Cela s'était produit auparavant avec d'autres enquêtes, a-t-il expliqué à Diyaruna.
Ces enquêtes « ont révélé l'implication de factions armées liées à l'Iran », a-t-il précisé, comme Asaib Ahl al-Haq, Harakat al-Nujaba, Kataib Hezbollah et Sayyed al-Shuhada, entre autres.
Ces milices ont été impliquées dans la contrebande de pétrole et de marchandises entre l'Irak et la Syrie, l'extorsion de civils et l'imposition d'impôts, a-t-il dit.
Selon al-Hamdani, ces milices « représentent la menace la plus sérieuse pour la stabilité et la sécurité de Ninive depuis la défaire de l'EIIS ».
Implication d'Asaib Ahl al-Haq
La députée irakienne de la province de Ninive Ikhlas al-Dulaimi a accusé Asaib Ahl al-Haq d'être impliqué dans le naufrage du ferry à Mossoul.
« Les responsables de la sécurité de la ville ont reconnu être dans l'incapacité de tenir les responsables pour redevables parce qu'Asaib Ahl al-Haq est propriétaire [d'al-Jazira al-Siyahiya] en vertu d'un contrat officiel »,a-t-elle indiqué.
Dans une déclaration publiée le 23 mars sur le site web Rudaw, al-Dulaimi avait affirmé que le naufrage avait été causé par suite de la corruption à la sécurité, soulignant que ce ferry était la propriété partagée d'investisseurs et d'autres parties, notamment Asaib Ahl al-Haq.
Asaib Ahl al-Haq détient 30 % d'al-Jazira al-Siyahiya, et les investisseurs 70 %, a-t-elle poursuivi, ajoutant que le commandant des opérations et chef de la police n'avaient pu intervenir dans cette enquête parce qu'Asaib Ahl al-Haq était impliqué.

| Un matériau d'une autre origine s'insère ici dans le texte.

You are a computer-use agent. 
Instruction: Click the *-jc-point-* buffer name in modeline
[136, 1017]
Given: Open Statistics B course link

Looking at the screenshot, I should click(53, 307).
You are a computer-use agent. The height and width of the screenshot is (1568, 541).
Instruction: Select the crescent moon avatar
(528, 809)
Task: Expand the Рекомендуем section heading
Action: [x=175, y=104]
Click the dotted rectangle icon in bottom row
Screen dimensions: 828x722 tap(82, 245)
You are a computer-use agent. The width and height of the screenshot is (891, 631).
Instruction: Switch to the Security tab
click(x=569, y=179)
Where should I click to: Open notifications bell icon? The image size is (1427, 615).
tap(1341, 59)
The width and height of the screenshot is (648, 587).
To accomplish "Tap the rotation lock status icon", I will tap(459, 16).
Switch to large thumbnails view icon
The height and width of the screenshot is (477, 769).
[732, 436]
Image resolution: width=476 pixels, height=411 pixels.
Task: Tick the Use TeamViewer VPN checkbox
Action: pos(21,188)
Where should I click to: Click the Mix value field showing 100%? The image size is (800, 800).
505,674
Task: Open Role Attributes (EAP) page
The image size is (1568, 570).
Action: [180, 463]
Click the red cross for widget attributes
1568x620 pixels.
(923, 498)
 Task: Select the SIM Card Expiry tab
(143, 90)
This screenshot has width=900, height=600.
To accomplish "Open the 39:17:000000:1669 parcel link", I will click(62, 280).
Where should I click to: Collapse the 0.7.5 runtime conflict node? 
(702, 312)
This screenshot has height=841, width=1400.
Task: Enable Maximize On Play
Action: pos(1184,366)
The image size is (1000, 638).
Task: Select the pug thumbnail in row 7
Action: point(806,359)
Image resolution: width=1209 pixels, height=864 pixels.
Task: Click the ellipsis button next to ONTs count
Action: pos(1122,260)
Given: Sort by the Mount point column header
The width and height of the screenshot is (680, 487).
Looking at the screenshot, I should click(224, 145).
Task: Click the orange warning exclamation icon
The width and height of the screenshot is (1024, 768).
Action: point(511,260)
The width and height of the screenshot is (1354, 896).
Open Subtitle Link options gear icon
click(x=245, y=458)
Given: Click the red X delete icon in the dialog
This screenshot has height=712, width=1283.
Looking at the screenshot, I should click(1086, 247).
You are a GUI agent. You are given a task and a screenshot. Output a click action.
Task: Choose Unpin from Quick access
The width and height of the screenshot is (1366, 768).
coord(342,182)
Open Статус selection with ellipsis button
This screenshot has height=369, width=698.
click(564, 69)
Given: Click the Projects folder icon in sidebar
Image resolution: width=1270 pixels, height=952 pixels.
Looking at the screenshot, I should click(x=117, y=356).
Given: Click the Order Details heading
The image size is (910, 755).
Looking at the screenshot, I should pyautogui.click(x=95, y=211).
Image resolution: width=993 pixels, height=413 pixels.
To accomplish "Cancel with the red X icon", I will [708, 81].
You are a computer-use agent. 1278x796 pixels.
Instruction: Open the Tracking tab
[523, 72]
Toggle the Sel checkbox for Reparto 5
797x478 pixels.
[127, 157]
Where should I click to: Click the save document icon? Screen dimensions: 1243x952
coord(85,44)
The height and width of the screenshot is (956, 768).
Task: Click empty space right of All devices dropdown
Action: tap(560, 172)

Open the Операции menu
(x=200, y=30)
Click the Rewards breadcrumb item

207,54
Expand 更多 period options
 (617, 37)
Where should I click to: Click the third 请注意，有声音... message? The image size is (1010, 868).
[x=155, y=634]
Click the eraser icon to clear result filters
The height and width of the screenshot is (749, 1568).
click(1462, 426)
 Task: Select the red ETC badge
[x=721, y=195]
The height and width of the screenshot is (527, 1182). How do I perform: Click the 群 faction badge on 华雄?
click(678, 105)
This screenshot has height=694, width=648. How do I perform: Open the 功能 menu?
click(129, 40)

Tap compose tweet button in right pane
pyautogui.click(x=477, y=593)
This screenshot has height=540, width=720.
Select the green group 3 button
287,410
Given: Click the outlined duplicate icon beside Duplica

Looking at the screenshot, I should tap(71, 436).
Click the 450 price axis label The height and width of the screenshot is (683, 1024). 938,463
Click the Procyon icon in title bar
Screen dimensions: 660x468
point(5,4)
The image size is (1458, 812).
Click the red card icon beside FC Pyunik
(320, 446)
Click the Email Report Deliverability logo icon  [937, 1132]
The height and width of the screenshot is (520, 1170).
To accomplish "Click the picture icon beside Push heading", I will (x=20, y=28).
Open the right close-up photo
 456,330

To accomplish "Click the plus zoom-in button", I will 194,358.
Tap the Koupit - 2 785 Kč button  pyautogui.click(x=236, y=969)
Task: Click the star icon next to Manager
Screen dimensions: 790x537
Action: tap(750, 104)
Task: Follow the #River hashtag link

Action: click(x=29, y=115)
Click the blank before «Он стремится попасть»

Al-Dulaimi a également accusé la milice d'avoir mis la main sur plusieurs lopins de terre dans Ninive pour les utiliser comme quartier général de ses officines économiques, demandant aux responsables des municipalités de suspendre toutes les transactions officielles réalisées depuis 2014, affirmant qu'elles sont illégales.